CYA -- Lots of Paperwork
I have always bought and sold guns with just a simple handwritten receipt identifying the gun by make and model (not always the serial number, but usually), the names of the buyer and seller, the price, and a statement that the full price has been paid at the time the gun transfers (so nobody can say that some money is still owed in the deal).
Now that I'm older, wiser, with a legal education, and with slightly deeper pockets, I am a lot more nervous about selling guns to strangers who answer my classified ad, or who are " a co-worker of a friend of a friend" that I don't know myself.

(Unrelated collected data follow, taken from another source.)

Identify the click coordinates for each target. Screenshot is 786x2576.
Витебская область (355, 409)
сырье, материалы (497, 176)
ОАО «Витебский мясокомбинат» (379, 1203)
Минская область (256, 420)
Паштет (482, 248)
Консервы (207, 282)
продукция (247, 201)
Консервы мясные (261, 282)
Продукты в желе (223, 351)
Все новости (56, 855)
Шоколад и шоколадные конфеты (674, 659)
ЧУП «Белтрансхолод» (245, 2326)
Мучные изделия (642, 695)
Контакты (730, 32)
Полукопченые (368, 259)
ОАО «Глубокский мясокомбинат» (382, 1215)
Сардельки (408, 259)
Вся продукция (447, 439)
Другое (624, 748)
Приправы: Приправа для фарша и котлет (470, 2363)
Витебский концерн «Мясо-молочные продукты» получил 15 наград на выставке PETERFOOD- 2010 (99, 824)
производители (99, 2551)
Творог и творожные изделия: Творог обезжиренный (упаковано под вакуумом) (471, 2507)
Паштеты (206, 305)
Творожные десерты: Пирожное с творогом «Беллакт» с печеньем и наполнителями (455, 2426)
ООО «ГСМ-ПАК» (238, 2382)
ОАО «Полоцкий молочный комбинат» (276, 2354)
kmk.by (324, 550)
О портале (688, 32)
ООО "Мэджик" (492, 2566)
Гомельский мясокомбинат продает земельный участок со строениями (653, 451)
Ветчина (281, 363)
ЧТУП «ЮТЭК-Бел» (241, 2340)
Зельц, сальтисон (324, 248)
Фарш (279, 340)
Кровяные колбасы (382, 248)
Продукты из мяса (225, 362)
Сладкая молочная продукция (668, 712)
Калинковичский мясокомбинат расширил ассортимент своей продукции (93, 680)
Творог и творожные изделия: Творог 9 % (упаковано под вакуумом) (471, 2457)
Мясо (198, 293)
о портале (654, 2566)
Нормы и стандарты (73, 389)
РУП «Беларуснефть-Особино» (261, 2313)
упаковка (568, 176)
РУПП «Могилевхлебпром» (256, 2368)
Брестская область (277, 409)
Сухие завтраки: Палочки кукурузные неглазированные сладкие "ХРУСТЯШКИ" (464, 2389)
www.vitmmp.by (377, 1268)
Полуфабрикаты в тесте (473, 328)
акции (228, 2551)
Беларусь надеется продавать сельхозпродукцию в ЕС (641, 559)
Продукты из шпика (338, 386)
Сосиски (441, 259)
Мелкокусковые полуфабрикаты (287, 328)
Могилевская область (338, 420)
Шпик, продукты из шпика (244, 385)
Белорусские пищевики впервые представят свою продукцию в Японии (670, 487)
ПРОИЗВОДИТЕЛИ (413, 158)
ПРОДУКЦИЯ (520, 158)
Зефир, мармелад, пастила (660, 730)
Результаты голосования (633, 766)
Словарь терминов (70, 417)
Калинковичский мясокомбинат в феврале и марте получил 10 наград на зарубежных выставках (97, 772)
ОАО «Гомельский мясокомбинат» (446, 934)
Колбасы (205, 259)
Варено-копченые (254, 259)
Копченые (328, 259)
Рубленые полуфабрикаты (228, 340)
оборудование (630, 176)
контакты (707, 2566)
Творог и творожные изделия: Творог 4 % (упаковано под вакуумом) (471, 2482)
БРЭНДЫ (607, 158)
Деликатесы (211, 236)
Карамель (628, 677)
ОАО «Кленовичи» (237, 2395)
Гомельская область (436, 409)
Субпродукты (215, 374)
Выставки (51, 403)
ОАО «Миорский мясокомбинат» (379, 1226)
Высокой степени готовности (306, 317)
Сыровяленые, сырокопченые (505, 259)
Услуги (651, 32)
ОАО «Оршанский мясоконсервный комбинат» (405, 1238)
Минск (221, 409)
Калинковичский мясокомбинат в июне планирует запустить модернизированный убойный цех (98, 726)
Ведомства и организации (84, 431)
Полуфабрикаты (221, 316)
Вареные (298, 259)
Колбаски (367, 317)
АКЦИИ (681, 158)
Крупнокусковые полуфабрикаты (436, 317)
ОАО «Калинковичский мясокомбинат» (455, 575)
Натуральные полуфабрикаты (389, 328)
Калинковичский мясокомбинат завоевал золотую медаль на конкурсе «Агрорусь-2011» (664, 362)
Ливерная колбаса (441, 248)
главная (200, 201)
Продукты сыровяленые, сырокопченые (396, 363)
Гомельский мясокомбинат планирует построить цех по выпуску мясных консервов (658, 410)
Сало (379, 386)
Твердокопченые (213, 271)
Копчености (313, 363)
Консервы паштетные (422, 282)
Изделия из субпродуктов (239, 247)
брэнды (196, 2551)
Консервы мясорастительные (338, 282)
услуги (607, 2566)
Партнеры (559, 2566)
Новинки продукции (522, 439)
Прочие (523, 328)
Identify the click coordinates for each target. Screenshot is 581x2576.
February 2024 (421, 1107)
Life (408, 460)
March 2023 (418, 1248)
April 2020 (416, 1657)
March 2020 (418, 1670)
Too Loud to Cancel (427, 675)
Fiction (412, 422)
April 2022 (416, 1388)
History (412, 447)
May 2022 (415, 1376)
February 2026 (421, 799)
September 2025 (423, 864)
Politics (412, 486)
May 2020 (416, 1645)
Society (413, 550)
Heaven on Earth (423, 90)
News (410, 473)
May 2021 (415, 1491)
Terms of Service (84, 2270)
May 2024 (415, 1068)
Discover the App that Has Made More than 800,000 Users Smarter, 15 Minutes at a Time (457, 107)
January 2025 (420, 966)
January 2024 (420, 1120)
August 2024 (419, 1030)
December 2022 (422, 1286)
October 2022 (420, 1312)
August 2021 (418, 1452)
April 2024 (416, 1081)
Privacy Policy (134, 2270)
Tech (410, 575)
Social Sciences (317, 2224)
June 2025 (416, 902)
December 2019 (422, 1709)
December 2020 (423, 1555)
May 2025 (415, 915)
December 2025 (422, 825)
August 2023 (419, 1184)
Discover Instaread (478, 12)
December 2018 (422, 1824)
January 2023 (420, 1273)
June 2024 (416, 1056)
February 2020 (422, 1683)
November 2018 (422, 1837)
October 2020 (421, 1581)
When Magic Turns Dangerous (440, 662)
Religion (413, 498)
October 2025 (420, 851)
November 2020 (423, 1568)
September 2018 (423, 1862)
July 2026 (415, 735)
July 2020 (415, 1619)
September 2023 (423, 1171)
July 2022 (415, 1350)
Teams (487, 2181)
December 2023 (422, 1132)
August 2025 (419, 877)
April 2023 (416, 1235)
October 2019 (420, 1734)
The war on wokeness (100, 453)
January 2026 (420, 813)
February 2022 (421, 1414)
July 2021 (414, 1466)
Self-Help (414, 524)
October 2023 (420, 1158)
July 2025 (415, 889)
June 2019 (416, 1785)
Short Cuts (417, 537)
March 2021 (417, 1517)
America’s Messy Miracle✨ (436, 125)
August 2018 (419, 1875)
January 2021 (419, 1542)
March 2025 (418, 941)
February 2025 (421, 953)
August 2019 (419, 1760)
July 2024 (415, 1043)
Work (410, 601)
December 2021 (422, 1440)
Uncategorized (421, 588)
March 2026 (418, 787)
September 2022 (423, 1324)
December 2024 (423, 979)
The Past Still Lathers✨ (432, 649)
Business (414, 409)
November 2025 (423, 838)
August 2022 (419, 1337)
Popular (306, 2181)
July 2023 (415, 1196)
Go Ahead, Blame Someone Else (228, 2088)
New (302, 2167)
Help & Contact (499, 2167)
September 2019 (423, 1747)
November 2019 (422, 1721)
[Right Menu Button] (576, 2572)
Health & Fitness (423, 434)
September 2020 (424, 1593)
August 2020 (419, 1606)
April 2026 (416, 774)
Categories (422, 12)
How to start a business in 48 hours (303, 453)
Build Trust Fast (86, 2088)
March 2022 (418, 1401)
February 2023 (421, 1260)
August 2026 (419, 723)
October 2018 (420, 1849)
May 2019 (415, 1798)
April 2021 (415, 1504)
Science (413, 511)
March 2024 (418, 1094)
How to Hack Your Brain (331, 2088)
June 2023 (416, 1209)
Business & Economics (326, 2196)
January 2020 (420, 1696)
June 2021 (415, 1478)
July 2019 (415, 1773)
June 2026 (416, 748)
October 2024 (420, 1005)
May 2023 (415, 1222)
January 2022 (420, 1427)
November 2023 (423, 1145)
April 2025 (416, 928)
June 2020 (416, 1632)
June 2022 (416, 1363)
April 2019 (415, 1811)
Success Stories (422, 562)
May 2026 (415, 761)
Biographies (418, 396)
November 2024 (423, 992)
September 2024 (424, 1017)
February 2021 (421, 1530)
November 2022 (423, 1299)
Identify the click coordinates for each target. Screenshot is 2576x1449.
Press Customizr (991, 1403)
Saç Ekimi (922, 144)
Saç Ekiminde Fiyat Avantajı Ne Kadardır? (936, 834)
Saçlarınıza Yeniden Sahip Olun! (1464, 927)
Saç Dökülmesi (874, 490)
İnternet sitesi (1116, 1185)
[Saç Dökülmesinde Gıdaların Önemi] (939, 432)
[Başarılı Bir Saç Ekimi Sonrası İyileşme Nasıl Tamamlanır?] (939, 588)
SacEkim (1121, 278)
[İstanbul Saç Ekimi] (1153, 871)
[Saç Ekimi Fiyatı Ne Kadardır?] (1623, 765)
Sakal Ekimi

My new policy is that my "Bill of Sale" looks a lot like a form 4473, specifically identifying the several categories of "prohibited person" and the buyer must state that he doesn't fit into any of them. And the form also includes a statement that the buyer is satisfied that he knows how the gun works, how all the safety features can be used, and that he generally knows about safe gun handling. Finally, the buyer is notified that the gun is sold "as is" with no warranty of any kind. (I always offer to meet the prospective buyer at the range and let him shoot it, if he pays for the range time & ammo, if he wants to check the gun's function before buying it).
If I have modified anything safety-related about the gun, I specifically write that into the bill of sale and have the buyer sign that he is aware of it, and that he will further inform anyone who handles this gun about the modification. An example would be a trigger job that significantly lightens and shortens the trigger pull from factory specs. Or removing a "magazine disconnect" feature.